This is how we work during the pandemic. Part 2: The opportunity to work from home


Berényi Marianna
2022-01-06 00:00

At the end of the second wave of the coronavirus pandemic, after the gradual reopening of the museums, a questionnaire survey entitled The activities and working conditions of (museum) employees during the pandemic was launched. Between 24 May and 30 July 2021, 389 respondents filled in the questionnaire. The report based on their responses will be provided in the following articles.


Part 1: Respondents to the questionnaire research


An important role in slowing down the spread of the coronavirus was for employers to reduce the frequency of encounters between workers where possible, to limit the number of people being present in the workplace at the same time and not to expose their employees to the risk of getting infected on the public transport. Museum work in this area has held countless opportunities, which the institutions have utilized well. Especially after the "termination" of public audience form museum spaces, the leaders tried to encourage employees to work from home or to work in a hybrid mode, if possible.


According to a January 2021 report by MOKK, more than half of the 184 responding institutions ordered part-time home office for museum employees. According to the study, most institutions (95) identified communication tasks, followed by 90 institutions in the administrative area, but 86 museum institutions mentioned research as a remote activity. 30 percent, or 61 institutions, cited creating digital content as a task that can be done while working from home. The institution-wide responses filled in by museum leaders are somewhat reflected by the research among museum employees carried out half a year later.

The graph in Figure 2 shows the diversity of the concept of home office among informants. While 45 people did not work from home at all, the 304 employees with home office experience are strongly divided about how their daily schedule was affected by this period. Of these respondents, only 87 were able to work continuously from their home, for 97 it depended on their current assignment, 65 were at home office 3-4 times per week, 32 only spent a few days a week at home, and 23 were assigned on which days of the month they can work remotely.

More than a quarter of the permanent home office workers were museologists, 13 percent were public education professionals and 8 percent were administrators. This is interesting because twenty percent of those who were not in a home office at all are also museologists, like the other categories. There is only one exception: there is a significant majority of administrators among those who work 1-2 days a week remotely.

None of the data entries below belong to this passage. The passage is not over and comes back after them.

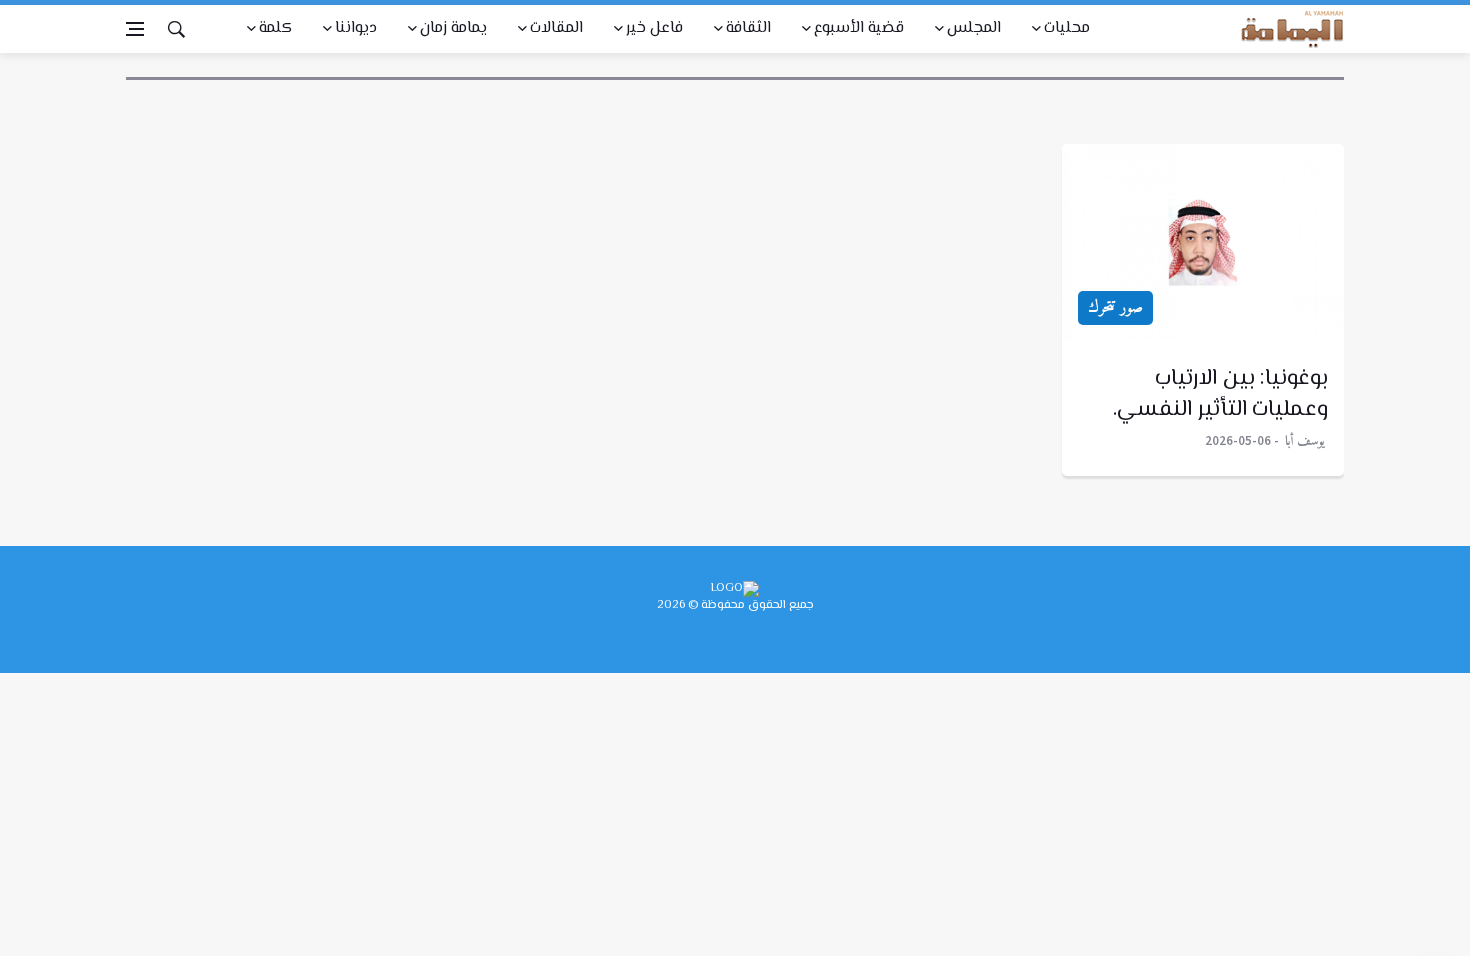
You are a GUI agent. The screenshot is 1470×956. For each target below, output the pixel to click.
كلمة (275, 28)
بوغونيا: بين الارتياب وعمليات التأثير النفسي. (1220, 394)
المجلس (974, 28)
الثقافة (748, 28)
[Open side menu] (135, 29)
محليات (1067, 28)
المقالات (556, 28)
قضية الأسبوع (859, 28)
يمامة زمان (453, 28)
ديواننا (356, 28)
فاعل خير (654, 28)
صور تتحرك (1115, 308)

It could be seen that the opportunity to work from home did not necessarily stand or fell on the position and responsibilities.



A more interesting result is obtained by comparing the classification of museums and the possibility of continuous work in Figures 1 and 3. It is clear that the employees of national museums have been able to make greater use of this opportunity. Further data analysis revealed that 29.6 percent of the informants in the national museums were at home continuously, 24-24 percent could spend 3-4 days in home office, or it depended on their current assignment. During the course of the pandemic, in county museums, 17 percent of those asked were in home office continuously, 39.4 percent as the current assignment allowed; in regional museums 13.3 percent did it continuously, 20 percent 3-4 days a week, and 23.3 percent depending on the current situation. The situation is similar in terms of geographical distribution: in Budapest and Pest county, colleagues worked more from home than elsewhere.



The other extreme is also interesting; if we examine which institutions did not have their employees in home office at all, the proportion of urban museums with territorial and county scope increases significantly (Figure 4). Examining the informants of the regional museums separately, we can see that 30 percent could not use the opportunity of home office at all, with county museums it is 12.8 percent who could not use it and regarding national museums it stands for 6.4 percent of the employees.



The data in the national specialist museums were as follows: continuously worked from home during the curfew period: 27.3%; 3-4 days a week at home office, 24.2%; depending on current tasks, 21.2%; 1-2 days a week, 12.1%, on a given days each month, 6.1; did not work in a home office 9.1%.


Altogether 20 people from museum exhibition places and collections of public interest responded to the questionnaire. Two of them could not work in a home-office at all, 8 people were constantly working from home, 5 were working from home depending on their tasks, and the rest were going to the workplace 3-4 times a week. Of the 19 representatives of the thematic museums, two did not work in home office at all, nine did continuously, two worked from home office for a few days a week, while for others it depended on the current tasks and challenges.